SET EXERCISE:
Copy every one of the following lines verbatim, leaving out the pictures.

DATA SHOWN:
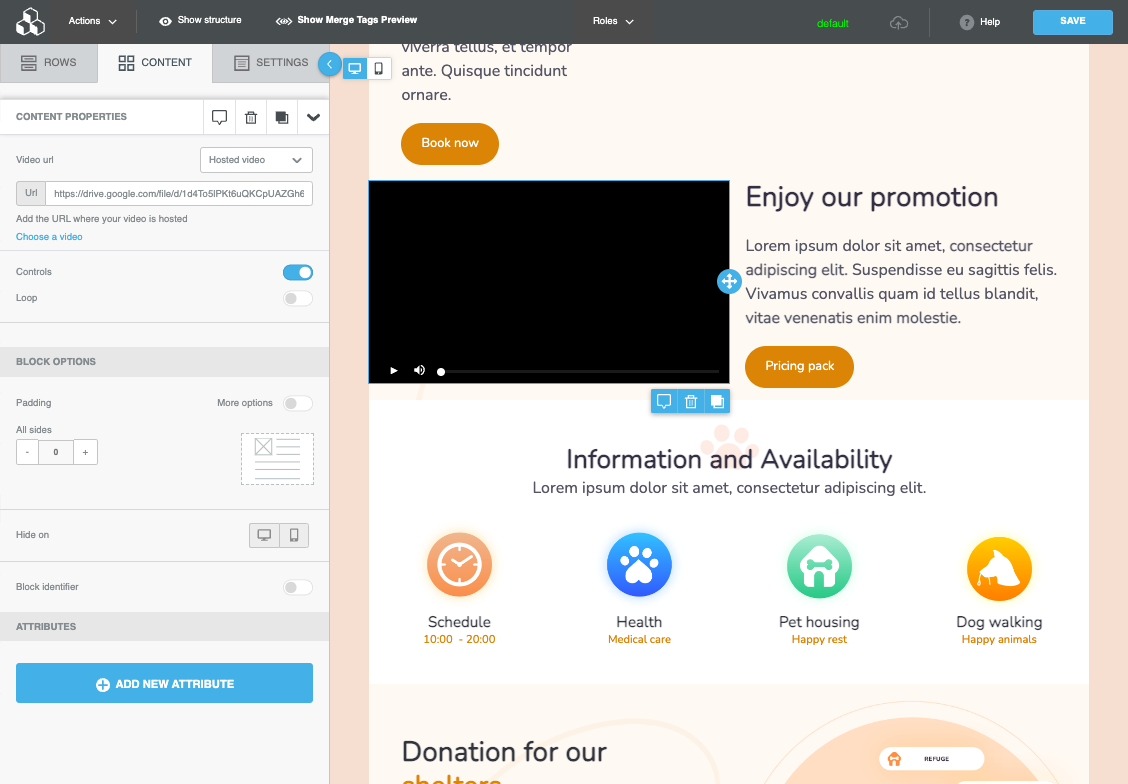Switch to mobile preview icon

click(x=379, y=68)
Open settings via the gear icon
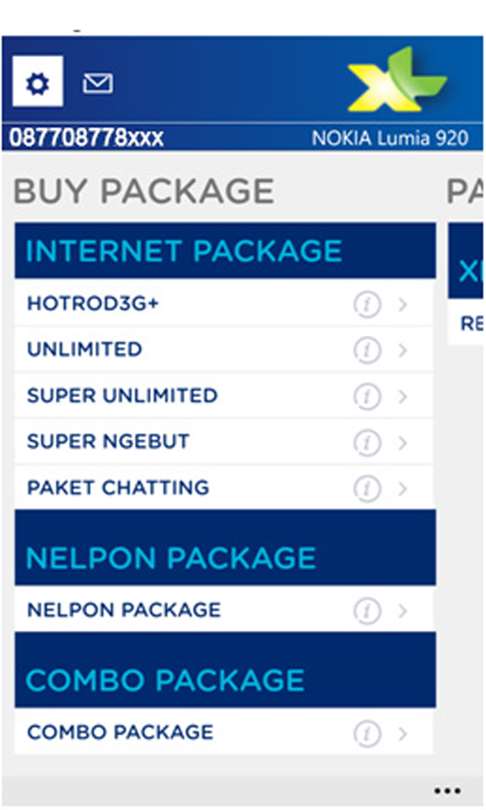This screenshot has height=810, width=486. point(38,82)
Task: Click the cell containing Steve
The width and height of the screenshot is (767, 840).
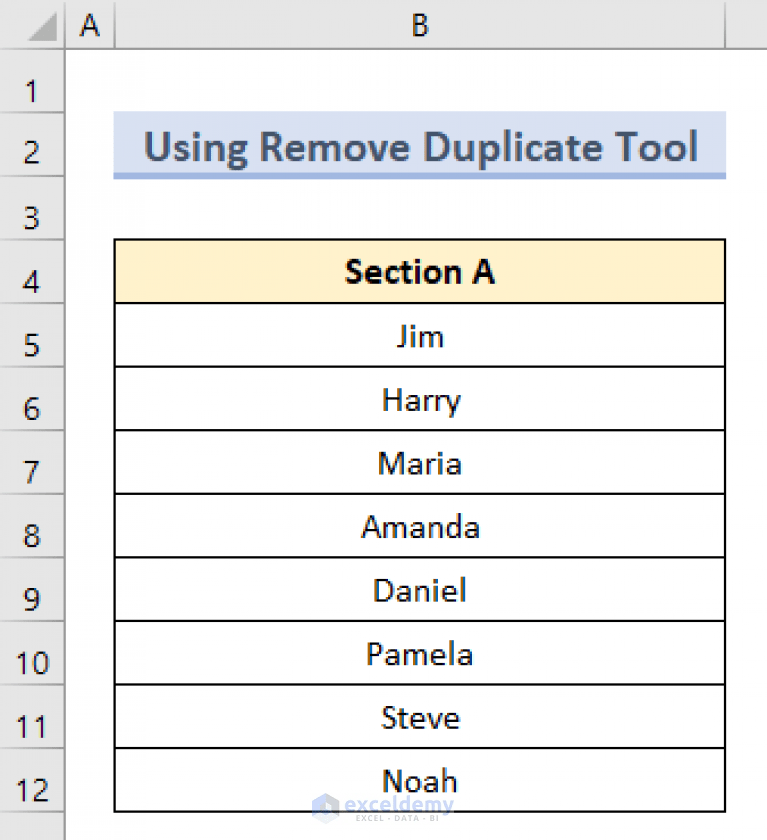Action: [419, 717]
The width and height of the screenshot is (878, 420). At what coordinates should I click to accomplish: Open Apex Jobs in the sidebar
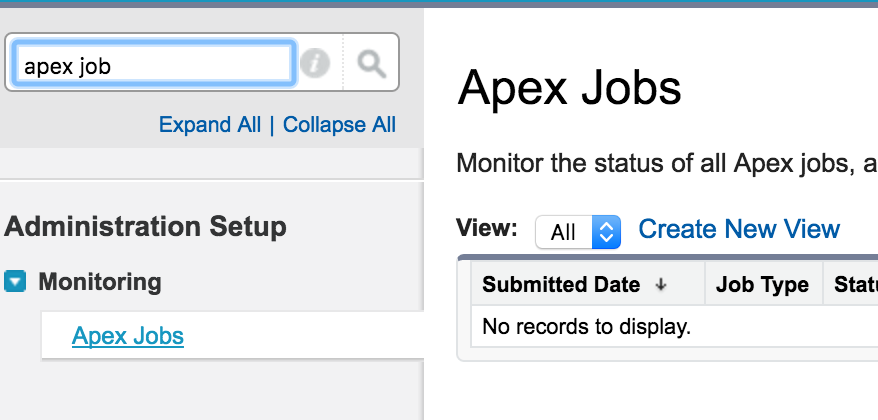coord(128,335)
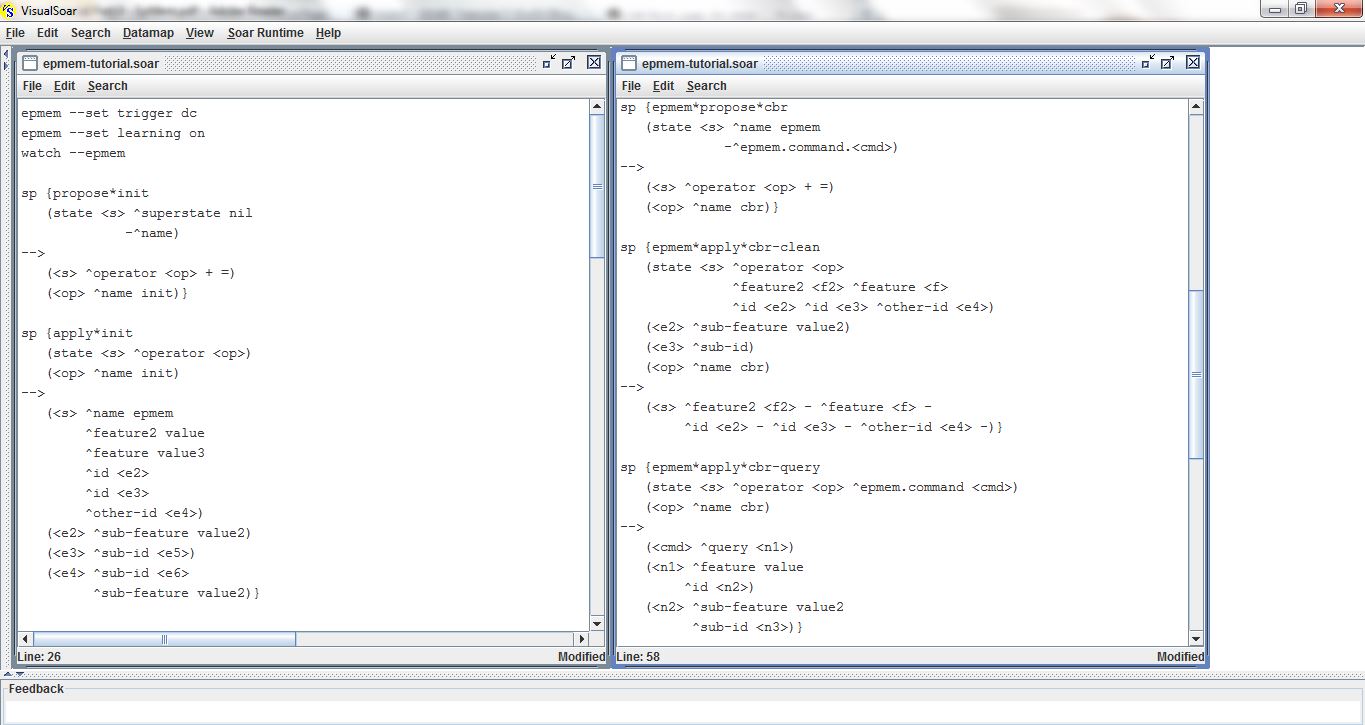Maximize the right epmem-tutorial.soar editor frame
Image resolution: width=1365 pixels, height=725 pixels.
[x=1167, y=62]
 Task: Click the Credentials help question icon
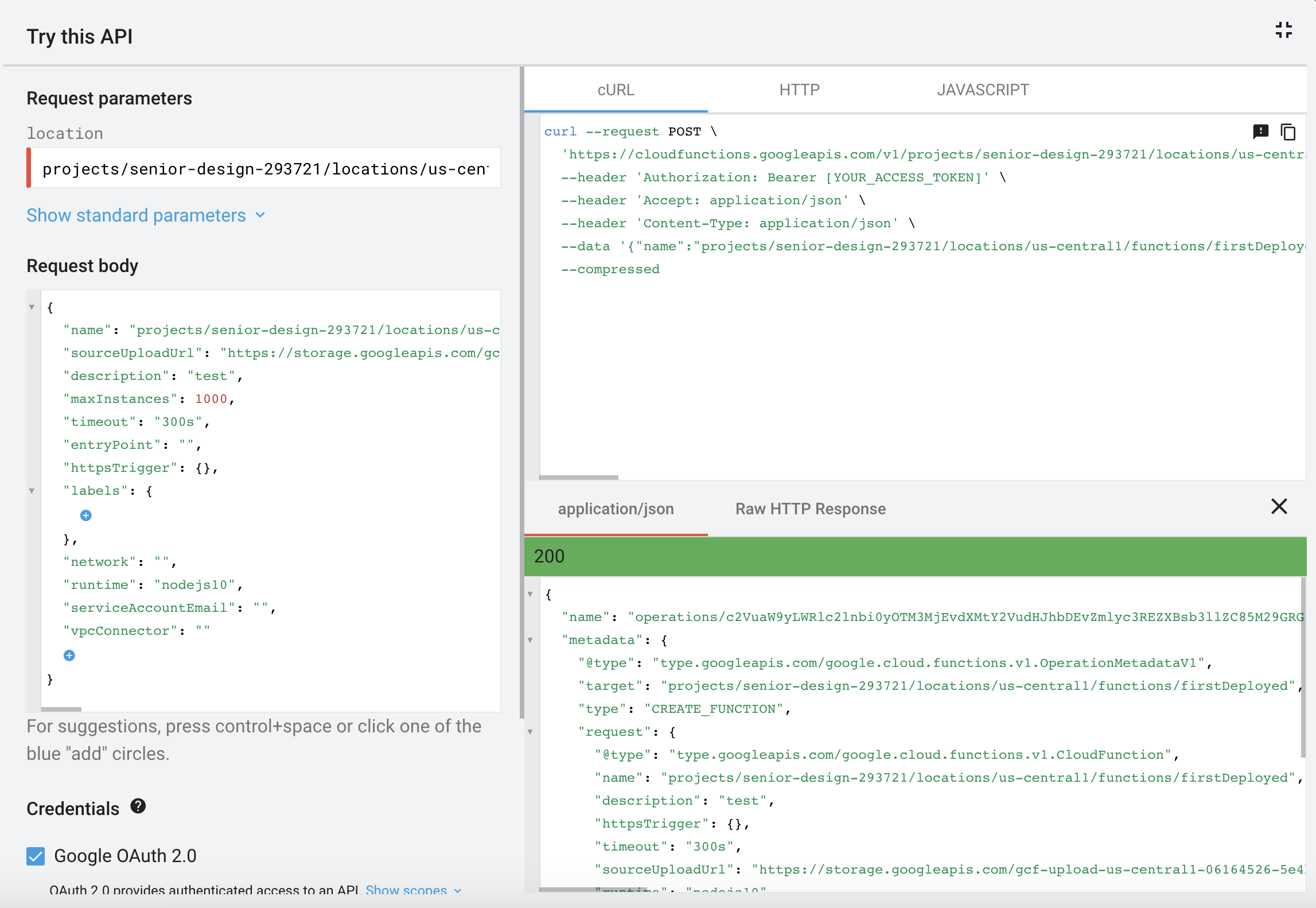click(138, 806)
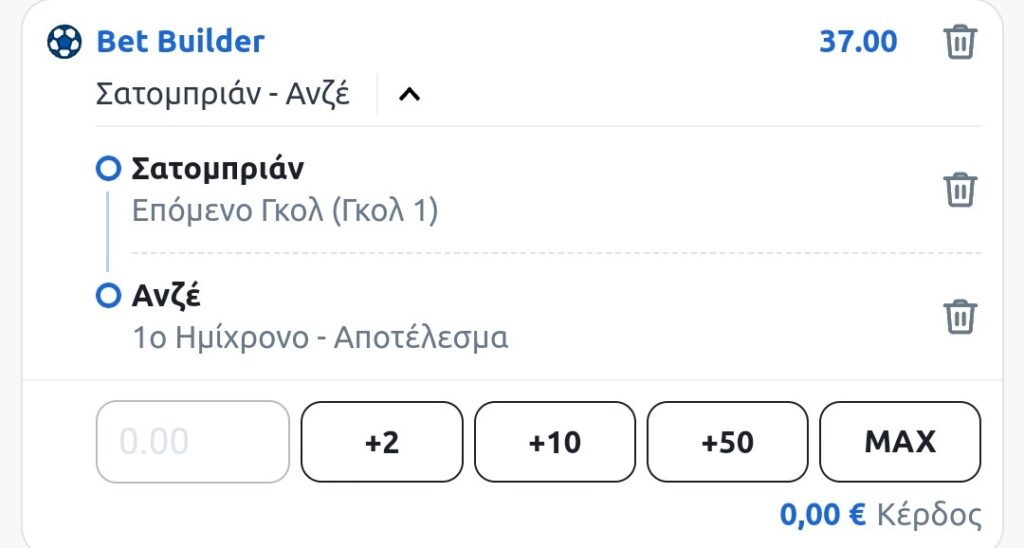The width and height of the screenshot is (1024, 548).
Task: Delete the entire Bet Builder bet
Action: 959,43
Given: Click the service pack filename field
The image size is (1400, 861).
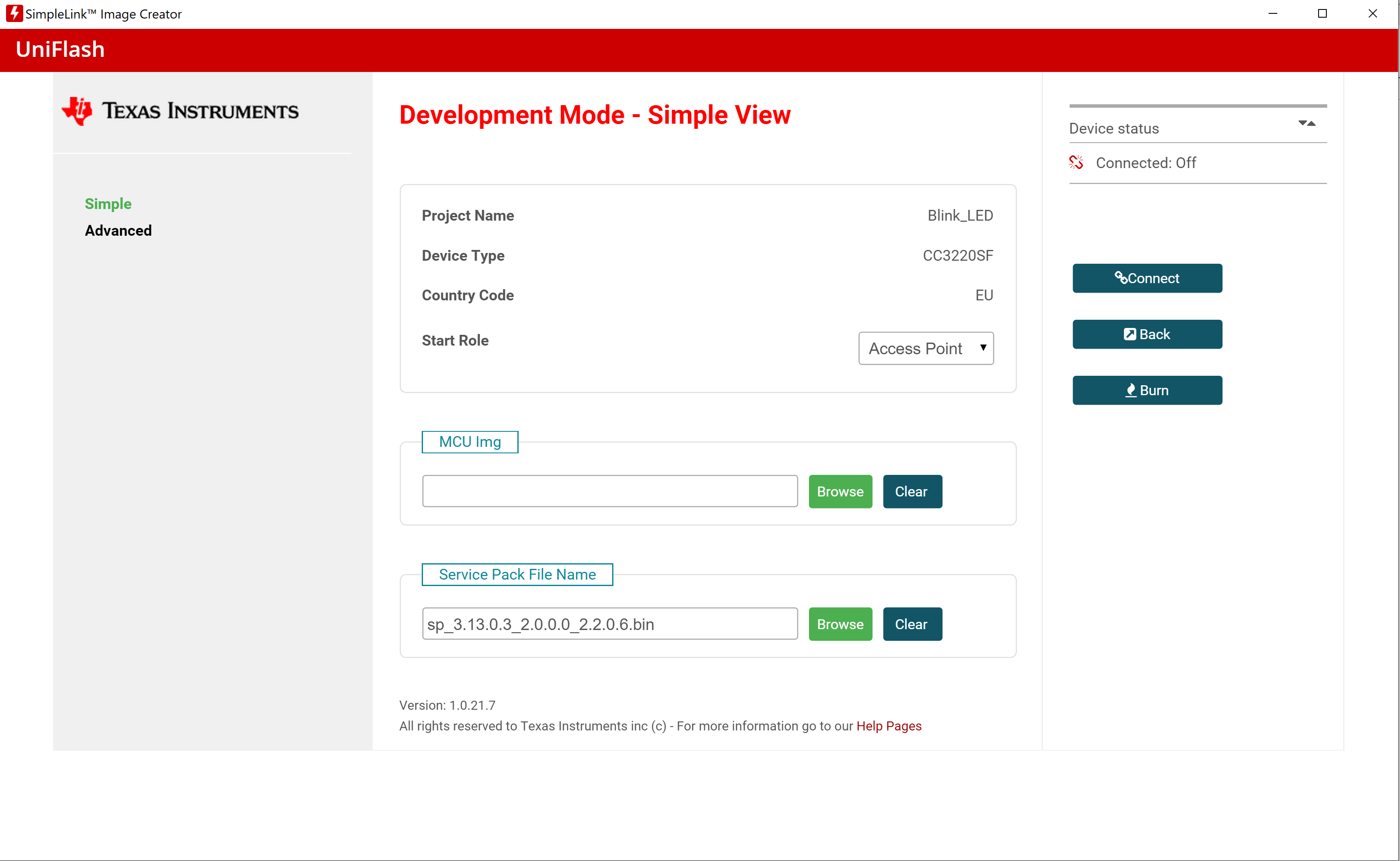Looking at the screenshot, I should (610, 624).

WORKED SOLUTION:
Switch to mobile preview icon

click(x=379, y=68)
Open settings via the gear icon
This screenshot has height=810, width=486. point(38,82)
Task: Click the cell containing Steve
The width and height of the screenshot is (767, 840).
Action: [419, 717]
The width and height of the screenshot is (878, 420). At what coordinates should I click to accomplish: Open Apex Jobs in the sidebar
coord(128,335)
Maximize the right epmem-tutorial.soar editor frame
Image resolution: width=1365 pixels, height=725 pixels.
[x=1167, y=62]
 Task: Click the Credentials help question icon
click(138, 806)
The width and height of the screenshot is (1024, 548).
Task: Delete the entire Bet Builder bet
Action: 959,43
Given: Click the service pack filename field
The image size is (1400, 861).
Looking at the screenshot, I should (610, 624).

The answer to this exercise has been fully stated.